Null tables may be compressed, using the compress argument. For each of the partition sizes, the null distribution is held at a compress.p0 resolution up to the compress.p percentile. Beyond that value, the distribution is held at a finer resolution defined by compress.p1 (since higher values are attained when a relation exists in the data, this is required for computing the p-value accurately in the tail of the null distribution.)

Returns a UnivariateStatistic class object, with the following entries:

`MinP`	The test statistic when the combining type is `"MinP"`.
`MinP.pvalue`	The p-value when the combining type is `"MinP"`.
`MinP.m.chosen`	The partition size m for which the p-value was the smallest.
`Fisher`	The test statistic when the combining type is `"Fisher"`.
`Fisher.pvalue`	The p-value when the combining type is `"Fisher"`.
`m.stats`	The statistic for each m in the range `mmin` to `mmax`.
`pvalues.of.single.m`	The p-values for each m in the range `mmin` to `mmax`.
`generated_null_table`	The null table object. Null if `NullTable` is non-null.
`stat.type`	"KSample-Combined"
`aggregation.type`	a character string specifying the aggregation type used in the , one of `"sum"` or `"max"`.
`score.type`	a character string specifying the score typeused in the test, one of `"LikelihoodRatio"` or `"Pearson"`.
`mmax`	The maximum partition size of the ranked observations used for MinP or Fisher test statistic.
`mmin`	The minimum partition size of the ranked observations used for MinP or Fisher test statistic.
`nr.atoms`	The input `nr.atoms`.

Barak Brill and Shachar Kaufman.

Heller, R., Heller, Y., Kaufman S., Brill B, & Gorfine, M. (2016). Consistent Distribution-Free K-Sample and Independence Tests for Univariate Random Variables, JMLR 17(29):1-54 https://www.jmlr.org/papers/volume17/14-441/14-441.pdf

Brill B. (2016) Scalable Non-Parametric Tests of Independence (master's thesis) http://primage.tau.ac.il/libraries/theses/exeng/free/2899741.pdf

## Not run: 
#Two groups, each from a different normal mixture:
N0=30
N1=30
X = c(c(rnorm(N0/2,-2,0.7),rnorm(N0/2,2,0.7)),c(rnorm(N1/2,-1.5,0.5),rnorm(N1/2,1.5,0.5)))
Y = (c(rep(0,N0),rep(1,N1)))
plot(Y,X)

#I) Perform MinP & Fisher Tests - without existing null tables.
#Null tables are generated by the test function.
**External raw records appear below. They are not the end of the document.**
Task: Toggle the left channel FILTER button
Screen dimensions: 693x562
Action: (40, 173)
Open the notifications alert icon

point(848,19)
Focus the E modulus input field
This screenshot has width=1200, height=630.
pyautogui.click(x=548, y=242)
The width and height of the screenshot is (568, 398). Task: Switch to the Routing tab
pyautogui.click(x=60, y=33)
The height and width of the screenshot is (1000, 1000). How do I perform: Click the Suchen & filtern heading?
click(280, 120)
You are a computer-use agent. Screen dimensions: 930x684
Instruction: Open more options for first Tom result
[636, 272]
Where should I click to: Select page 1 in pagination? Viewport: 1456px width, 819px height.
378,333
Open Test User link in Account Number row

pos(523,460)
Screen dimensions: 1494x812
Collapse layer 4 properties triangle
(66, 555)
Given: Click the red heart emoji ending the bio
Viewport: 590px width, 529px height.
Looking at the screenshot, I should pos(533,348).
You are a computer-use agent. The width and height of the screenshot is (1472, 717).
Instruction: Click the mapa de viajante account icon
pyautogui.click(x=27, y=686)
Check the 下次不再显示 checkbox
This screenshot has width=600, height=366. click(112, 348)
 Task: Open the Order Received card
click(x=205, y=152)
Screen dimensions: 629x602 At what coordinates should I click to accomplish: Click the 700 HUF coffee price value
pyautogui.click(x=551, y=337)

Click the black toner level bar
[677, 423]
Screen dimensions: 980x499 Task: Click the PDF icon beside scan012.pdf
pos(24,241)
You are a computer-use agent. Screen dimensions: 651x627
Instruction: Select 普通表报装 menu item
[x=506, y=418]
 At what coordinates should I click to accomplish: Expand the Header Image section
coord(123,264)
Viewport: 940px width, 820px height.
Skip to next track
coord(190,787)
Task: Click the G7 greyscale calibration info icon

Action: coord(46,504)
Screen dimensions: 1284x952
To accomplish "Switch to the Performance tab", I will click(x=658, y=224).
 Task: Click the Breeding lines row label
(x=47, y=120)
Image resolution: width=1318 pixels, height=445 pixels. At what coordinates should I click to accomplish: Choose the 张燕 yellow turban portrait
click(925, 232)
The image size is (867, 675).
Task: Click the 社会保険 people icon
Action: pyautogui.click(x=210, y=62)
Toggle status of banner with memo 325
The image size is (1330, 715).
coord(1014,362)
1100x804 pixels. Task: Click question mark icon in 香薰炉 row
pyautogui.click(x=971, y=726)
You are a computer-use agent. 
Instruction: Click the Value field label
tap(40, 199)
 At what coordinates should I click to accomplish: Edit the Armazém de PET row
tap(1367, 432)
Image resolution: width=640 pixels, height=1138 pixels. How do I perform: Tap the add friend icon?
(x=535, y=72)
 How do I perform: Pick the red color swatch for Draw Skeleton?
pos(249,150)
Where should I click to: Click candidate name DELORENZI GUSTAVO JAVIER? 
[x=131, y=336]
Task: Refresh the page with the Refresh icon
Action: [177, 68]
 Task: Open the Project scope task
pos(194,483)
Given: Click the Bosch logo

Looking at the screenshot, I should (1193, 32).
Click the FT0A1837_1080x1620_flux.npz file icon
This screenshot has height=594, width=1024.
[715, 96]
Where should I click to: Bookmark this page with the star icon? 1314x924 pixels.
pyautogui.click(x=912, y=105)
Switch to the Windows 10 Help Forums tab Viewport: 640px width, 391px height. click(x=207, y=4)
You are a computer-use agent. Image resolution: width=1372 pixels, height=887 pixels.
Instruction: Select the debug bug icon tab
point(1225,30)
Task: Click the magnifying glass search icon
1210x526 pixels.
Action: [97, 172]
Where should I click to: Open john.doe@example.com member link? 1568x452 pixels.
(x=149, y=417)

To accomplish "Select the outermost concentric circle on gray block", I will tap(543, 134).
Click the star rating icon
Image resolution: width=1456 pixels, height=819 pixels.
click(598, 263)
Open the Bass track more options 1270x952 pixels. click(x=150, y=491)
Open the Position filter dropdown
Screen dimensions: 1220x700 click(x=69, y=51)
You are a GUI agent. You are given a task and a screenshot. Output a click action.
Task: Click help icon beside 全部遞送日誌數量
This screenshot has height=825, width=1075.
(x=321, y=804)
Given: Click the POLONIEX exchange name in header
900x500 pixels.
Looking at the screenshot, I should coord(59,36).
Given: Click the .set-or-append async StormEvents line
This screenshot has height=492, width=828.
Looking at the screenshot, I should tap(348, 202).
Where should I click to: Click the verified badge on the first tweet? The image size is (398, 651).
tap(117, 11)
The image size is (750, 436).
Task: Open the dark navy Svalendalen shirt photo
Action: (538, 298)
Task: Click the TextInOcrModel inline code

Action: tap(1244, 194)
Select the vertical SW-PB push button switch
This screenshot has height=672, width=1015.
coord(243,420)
results = hhg.univariate.ks.combined.test(X,Y,nr.perm = 100)
results


#The null table can then be accessed.
generated.null.table = results$generated_null_table


#II)Perform MinP & Fisher Tests - with existing null tables. 

#null table for aggregation by summation: 
sum.nulltable = hhg.univariate.ks.nulltable(c(N0,N1), nr.replicates=1000) 

MinP.Sm.existing.null.table = hhg.univariate.ks.combined.test(X,Y,
NullTable = sum.nulltable)

#Results
MinP.Sm.existing.null.table

# combined test can also be performed by using the test statistic.
Sm.statistic = hhg.univariate.ks.stat(X,Y)
MinP.using.statistic = hhg.univariate.ks.combined.test(Sm.statistic,
NullTable = sum.nulltable)
# same result as above
MinP.using.statistic$MinP.pvalue

#null table for aggregation by maximization: 
max.nulltable = hhg.univariate.ks.nulltable(c(N0,N1), aggregation.type = 'max', 
  score.type='LikelihoodRatio', mmin = 2, mmax = 10, nr.replicates = 100)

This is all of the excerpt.